A fading plaque on the shopfront of of a former picture framing business recalls that the Bishopswater Bridge at the head of the street dated back to the Norse period. Later, the bridge was built in stone, and became the Bridge of Wexford.
Norse and mediaeval fishing fleets berthed in the estuary below the bridge. It is recorded that in 1172, King Henry II paid £45 for Wexford fish.
The first recorded murder or manslaughter in Wexford town took place at Stonebridge in mid-afternoon 25 February 1560. A quarrel broke out between Thomas Walsh a shoemaker, and Geoffrey Brian, a mariner. The insults led to blows being exchanged, before Brian stabbed Walsh below the chest.
Walsh died of his wounds and Brian was convicted of his killing, although the records do not say how he was punished.
Stonebridge Castle was also known as Staffford’s Castle, and was owned by James Stafford, the man blamed in tradition for betraying Wexford to Cromwell.
At one time, Stonebridge was known as Wexford Bridge. But, for some unknown, perhaps even inexplicable, reason, it was known as Jew’s Bridge in 1764.
Meanwhile, Stonebridge Castle, which became a gaol in 1665, was used to hold prisoners during the 1798 Rising. A new gaol was built at Spawell Road in 1812, and Stonebridge Castle became a ‘Lunatic Asylum’ and a ‘house of industry’ for vagrants and prostitutes, where the inmates were used to clean the streets of the town.
Stonebridge Castle was eventually demolished in 1866 to provide land for development along the quays.
The lane running from Stonebridge to Paul’s Quay marks the boundary between the mediaeval parishes of Saint Doologe’s and Saint Mary’s in Wexford (Photograph: Patrick Comerford, 2022)
The lane at Stonebridge is also known as Sinnott’s Place and Larkin Lane. For generations, The large stone buildings in this area once housed malt stores, coal depots and timber yards. This lane at Stonebridge leads from the corner with South Main Street to Paul’s Quay, between the Talbot Stonebridge Apartments and the Talbot Hotel.
The Stonebridge apartments on Paul’s Quay were built originally in 2008 as a lavish, 73-apartment complex.

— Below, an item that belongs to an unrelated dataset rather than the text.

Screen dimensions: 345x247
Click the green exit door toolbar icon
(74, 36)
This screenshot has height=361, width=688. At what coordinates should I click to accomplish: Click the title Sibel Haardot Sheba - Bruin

But the economic crash struck, the building never opened for use, and the apartments lay vacant for eight years until they were bought for redevelopment by the Talbot Hotel group, and are now known as the Talbot Suites at Stonebridge.
I can find no documentary evidence of even a small Jewish community in Wexford in the mid-18th century, and certainly no evidence of a synagogue in the town. However, the violent feud between Thomas Walsh and Geoffrey Brian in 1560 brought me to recall this Friday evening a murder in Wexford 450 years later, on 7 May 1910.
The tragic story of Simon Bloom, who was jilted and vainly planned an apparent double suicide in his photographer’s shop in Wexford is told in Louis Hyman’s The Jews of Ireland, and was retold in part more recently on the Wexford Hub website.
Mary Anne Wildes, an 18-year-old Wexford woman, was found with her throat cut at an apartment in The Bullring, Wexford. The apartment, above a bar called The Cape of Good Hope, was being rented at the time by Simon Bloom (29), whose family lived in the Clanbrassil Street or ‘Little Jerusalem’ area of Dublin and Armstrong Street in Harold’s Cross.
Simon Bloom was a self-described artist who was known throughout Wexford for selling picture frames and photo enlargements.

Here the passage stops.